Creating a simulation environment (MuJoCo)

Available (experimental)

The MuJoCo backend is available but experimental; it is usable today but not yet in a stable release, and APIs and defaults may change. For the stable Gazebo workflow see Creating a simulation environment; for the backend overview and install steps see MuJoCo backend (experimental).

This guide walks through adding a new MuJoCo-based environment end-to-end. It mirrors the Gazebo guide (Creating a simulation environment) — the two-layer robot-env / task-env pattern is identical — and focuses on the pieces that are specific to MuJoCo: the MJCF scene, stripping URDF transmissions the model does not have, and (for manipulation tasks) objects as free-joint bodies.

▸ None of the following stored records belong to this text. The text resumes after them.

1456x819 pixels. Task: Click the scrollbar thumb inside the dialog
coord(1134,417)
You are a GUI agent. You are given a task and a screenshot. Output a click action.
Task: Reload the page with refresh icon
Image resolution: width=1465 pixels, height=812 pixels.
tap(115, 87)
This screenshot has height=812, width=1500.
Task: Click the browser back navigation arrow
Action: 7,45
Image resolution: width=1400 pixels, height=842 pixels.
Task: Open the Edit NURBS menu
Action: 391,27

The worked example throughout is the vx300s_mujoco_envs package (github.com/ncbdrck/vx300s_mujoco_envs), which implements the ViperX-300 S reach, push, and pick-and-place tasks on the MuJoCo backend.

1. Pick a starting point

New robot, new task — copy both layers from the MultiROS MuJoCo templates (MyMujocoRobotEnv.py + MyMujocoTaskEnv.py).
Existing robot, new task — copy only the task layer and inherit from the existing robot env (this is how vx300s_mujoco_envs’s push task extends the same robot env the reach task uses).
Reach-like task — start from the vx300s_mujoco_envs reach task and adapt.

Goal-conditioned tasks (suitable for HER) use the ...GoalEnv.py templates and the multiros.envs.MujocoGoalEnv.MujocoGoalEnv base class.

The MuJoCo tooling mirrors the Gazebo tooling one-to-one (mujoco_core / mujoco_models / mujoco_physics / MujocoBaseEnv), so if you have built a Gazebo env the structure will be familiar. See MuJoCo backend (experimental) for the full mapping.

2. Build the MJCF scene

This step has no Gazebo equivalent. Gazebo spawns models into a running world; MuJoCo loads a single MJCF/XML scene when the server starts. You provide that scene as a package asset.

Start from the robot’s MJCF (e.g. the MuJoCo Menagerie model). Remove the native <actuator> block — joints are driven through mujoco_ros_control, and leaving the MJCF position actuators in place would fight the controller.
Compose scenes with <include>. vx300s_mujoco_envs uses a layered set: vx300s.xml (arm only) → vx300s_table_scene.xml (arm + table + floor) → vx300s_push_scene.xml (table scene + a cube). Reuse keeps the arm/table identical across tasks.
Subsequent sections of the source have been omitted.